冒頭で「情報戦」の話を書いた。「改革批判」が、そんな情報戦に踊らされてのものだったとしたら、それはあまりに愚かしい。メディアや世論がくだらぬ批判に右往左往するのを陰から見て腹を抱えて笑っているのは誰か。少しばかりの想像力を働かせるべきだろう。

いや、腹を抱えて笑うべき対象は東京都副知事御本人です。同じ様に石原慎太郎東京都知事閣下も対象です。誠に新自由主義の支離滅裂な論理展開は素晴らし過ぎます。庶民を何時までペテンに掛ければ気が済むのでしょうか。

天下り云々で悪辣な公僕共を責め立てています。確かにその通りなのですが、こんな馬鹿げたシステムを構築させたのは政治屋であり、それを黙認し続けた我々でもあるのです。黙認とは穏やかではありませんが、それも他任せに終始仕過ぎた結果です。責め立てるのは公僕共ではなく、結論として我々なのです。

だから可笑しな論調に至るのです。だからと云って、明白に我々を責め立てるような事をすれば、自らの命が危ないです。共通の敵として、公僕共を槍玉に挙げただけです。然し乍ら深読みすると、先程の終着に至ります。全体として引用記事の件は我々を大いに非難しているのです。

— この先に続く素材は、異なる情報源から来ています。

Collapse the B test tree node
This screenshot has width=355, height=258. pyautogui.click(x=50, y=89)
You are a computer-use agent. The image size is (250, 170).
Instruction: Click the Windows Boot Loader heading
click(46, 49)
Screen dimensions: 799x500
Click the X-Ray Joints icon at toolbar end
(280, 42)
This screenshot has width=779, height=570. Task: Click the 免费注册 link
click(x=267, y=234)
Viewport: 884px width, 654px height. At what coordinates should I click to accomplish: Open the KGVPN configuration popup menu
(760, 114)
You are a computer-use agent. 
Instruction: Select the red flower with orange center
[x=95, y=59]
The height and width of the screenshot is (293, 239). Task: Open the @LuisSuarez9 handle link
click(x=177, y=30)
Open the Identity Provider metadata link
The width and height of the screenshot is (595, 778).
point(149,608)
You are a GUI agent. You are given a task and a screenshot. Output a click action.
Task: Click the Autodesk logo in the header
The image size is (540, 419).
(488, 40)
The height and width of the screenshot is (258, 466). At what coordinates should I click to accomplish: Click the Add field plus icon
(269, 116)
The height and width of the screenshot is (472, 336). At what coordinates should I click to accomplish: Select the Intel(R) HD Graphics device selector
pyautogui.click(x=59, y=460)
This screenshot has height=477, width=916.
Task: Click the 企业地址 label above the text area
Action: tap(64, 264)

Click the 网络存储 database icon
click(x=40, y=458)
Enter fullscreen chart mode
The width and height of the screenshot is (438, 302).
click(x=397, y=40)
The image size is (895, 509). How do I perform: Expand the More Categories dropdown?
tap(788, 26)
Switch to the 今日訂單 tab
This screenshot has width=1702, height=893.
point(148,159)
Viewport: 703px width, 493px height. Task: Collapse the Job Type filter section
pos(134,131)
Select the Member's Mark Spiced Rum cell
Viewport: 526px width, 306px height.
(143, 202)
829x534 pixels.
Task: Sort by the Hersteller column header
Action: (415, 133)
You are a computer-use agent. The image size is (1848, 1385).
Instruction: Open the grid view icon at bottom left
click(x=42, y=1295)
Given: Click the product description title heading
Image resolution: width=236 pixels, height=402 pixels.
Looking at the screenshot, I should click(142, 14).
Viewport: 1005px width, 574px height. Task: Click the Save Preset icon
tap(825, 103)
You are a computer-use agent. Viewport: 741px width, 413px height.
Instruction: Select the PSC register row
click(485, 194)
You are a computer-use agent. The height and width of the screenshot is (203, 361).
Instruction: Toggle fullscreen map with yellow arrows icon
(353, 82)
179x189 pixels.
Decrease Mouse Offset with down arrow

単に頭でっかちのお馬鹿さんに過ぎません。只、非難を口にしていないと生きていられない生き物なのです。此奴は経済云々は理解出来ません。非難する脳味噌はあっても、金銭勘定する脳味噌は全く無いのです。改革と云う御題目に踊らされた或る種の被害者とも云えます。

結果として、我々に加害的な事を仕出来している訳ですから、擁護に値する必要性は全く有りません。寧ろ、あの方や平蔵等の新自由主義気触れ共と同様に唾棄すべき存在として嘲笑うに値します。嗚呼云った連中によるプロバガンダ戦略に、或る種の断末魔の叫びが聞こえてくるのは気の所為なのでしょうか。